Directions for this task -
Among the entries below, how many lines hold "input"? Only the number is wanted.

Records -
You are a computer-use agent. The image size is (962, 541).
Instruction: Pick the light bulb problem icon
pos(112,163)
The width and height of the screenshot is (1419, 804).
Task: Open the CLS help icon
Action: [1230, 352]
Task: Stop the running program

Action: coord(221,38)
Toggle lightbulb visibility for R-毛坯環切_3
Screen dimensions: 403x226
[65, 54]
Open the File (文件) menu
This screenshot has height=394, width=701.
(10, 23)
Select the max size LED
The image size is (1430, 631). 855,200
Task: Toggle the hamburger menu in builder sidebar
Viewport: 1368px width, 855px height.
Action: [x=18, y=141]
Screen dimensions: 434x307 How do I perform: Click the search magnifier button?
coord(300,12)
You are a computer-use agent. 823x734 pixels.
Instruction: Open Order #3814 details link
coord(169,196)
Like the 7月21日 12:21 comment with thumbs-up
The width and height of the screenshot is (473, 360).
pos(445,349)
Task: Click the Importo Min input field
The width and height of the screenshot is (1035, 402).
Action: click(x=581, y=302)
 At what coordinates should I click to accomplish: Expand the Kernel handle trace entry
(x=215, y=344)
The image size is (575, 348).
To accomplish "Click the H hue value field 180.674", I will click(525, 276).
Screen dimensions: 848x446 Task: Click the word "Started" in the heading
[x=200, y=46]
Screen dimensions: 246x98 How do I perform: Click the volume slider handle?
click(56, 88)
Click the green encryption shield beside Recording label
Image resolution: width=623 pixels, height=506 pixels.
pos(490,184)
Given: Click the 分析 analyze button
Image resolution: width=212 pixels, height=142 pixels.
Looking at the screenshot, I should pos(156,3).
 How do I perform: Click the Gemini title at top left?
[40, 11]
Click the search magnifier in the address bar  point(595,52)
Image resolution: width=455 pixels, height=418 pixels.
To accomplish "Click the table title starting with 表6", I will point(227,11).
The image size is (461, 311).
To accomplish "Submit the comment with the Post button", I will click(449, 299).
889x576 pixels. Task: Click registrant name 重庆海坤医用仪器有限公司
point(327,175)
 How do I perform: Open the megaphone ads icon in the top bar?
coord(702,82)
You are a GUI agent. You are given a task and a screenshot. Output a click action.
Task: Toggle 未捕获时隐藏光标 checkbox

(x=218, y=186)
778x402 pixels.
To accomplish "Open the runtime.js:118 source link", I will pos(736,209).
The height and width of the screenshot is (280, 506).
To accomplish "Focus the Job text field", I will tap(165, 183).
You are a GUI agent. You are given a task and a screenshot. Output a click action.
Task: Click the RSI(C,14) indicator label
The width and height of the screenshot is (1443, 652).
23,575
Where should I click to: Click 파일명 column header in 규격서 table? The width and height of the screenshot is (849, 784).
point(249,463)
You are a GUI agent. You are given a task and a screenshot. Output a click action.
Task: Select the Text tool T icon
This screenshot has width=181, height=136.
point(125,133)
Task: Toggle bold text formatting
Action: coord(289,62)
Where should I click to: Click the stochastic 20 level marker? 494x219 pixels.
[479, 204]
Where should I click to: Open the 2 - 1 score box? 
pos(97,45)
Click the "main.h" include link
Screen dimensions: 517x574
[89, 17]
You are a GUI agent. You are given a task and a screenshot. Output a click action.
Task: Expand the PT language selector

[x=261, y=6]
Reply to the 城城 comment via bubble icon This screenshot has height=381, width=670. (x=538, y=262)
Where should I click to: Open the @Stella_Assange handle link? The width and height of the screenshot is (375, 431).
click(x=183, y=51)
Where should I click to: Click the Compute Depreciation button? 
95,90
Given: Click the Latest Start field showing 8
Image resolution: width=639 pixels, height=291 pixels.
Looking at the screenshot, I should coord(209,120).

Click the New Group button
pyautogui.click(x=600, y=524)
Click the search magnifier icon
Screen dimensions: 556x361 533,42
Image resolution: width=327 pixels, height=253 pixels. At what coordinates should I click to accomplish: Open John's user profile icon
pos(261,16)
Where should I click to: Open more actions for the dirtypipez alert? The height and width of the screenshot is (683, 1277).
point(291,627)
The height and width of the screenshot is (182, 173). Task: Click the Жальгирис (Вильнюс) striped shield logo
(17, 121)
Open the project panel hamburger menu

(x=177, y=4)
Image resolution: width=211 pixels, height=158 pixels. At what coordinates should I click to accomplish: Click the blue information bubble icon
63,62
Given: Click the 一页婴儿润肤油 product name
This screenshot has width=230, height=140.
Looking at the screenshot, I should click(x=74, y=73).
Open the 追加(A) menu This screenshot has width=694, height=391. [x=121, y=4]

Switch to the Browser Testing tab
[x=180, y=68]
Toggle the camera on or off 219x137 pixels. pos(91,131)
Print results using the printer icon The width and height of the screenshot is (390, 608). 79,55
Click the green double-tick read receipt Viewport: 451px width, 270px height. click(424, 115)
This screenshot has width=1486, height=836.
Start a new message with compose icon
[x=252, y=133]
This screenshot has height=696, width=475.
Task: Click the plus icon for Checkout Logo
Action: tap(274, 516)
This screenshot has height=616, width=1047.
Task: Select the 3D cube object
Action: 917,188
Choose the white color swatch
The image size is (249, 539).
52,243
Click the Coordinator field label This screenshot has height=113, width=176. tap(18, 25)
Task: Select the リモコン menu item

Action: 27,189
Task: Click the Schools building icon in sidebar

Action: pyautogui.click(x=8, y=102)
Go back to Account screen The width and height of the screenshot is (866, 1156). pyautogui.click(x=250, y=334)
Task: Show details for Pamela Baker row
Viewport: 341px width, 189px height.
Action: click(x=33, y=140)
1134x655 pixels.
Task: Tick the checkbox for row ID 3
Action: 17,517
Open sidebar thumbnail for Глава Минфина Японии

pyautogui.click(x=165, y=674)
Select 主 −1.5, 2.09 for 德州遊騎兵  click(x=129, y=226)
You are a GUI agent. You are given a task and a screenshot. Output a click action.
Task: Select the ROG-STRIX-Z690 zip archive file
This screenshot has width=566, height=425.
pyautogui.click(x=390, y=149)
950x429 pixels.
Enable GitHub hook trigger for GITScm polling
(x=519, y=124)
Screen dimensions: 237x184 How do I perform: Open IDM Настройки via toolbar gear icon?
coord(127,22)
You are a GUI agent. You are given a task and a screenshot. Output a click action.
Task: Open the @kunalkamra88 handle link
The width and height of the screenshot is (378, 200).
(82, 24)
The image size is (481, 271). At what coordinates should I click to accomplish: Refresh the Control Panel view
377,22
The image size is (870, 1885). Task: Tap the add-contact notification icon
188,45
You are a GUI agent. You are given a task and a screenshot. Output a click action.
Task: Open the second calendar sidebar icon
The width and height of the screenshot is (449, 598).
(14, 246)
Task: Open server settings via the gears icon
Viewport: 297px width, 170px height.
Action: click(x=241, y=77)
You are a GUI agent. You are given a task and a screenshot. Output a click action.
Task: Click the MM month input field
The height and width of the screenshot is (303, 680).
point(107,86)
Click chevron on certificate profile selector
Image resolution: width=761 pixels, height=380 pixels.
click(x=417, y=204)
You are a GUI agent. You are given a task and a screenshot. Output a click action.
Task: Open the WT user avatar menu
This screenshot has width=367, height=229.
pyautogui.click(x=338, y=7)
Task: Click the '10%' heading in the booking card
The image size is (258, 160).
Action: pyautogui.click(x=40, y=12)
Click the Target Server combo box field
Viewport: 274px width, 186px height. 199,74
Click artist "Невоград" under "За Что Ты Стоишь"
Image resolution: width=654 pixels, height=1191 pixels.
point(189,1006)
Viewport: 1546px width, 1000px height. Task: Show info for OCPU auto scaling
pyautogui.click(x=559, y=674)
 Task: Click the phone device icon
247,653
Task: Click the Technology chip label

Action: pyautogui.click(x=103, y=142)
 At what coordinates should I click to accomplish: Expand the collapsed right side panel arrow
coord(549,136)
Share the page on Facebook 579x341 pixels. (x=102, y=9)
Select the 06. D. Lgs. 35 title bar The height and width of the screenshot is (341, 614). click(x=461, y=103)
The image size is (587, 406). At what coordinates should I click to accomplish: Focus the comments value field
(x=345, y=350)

Task response -
2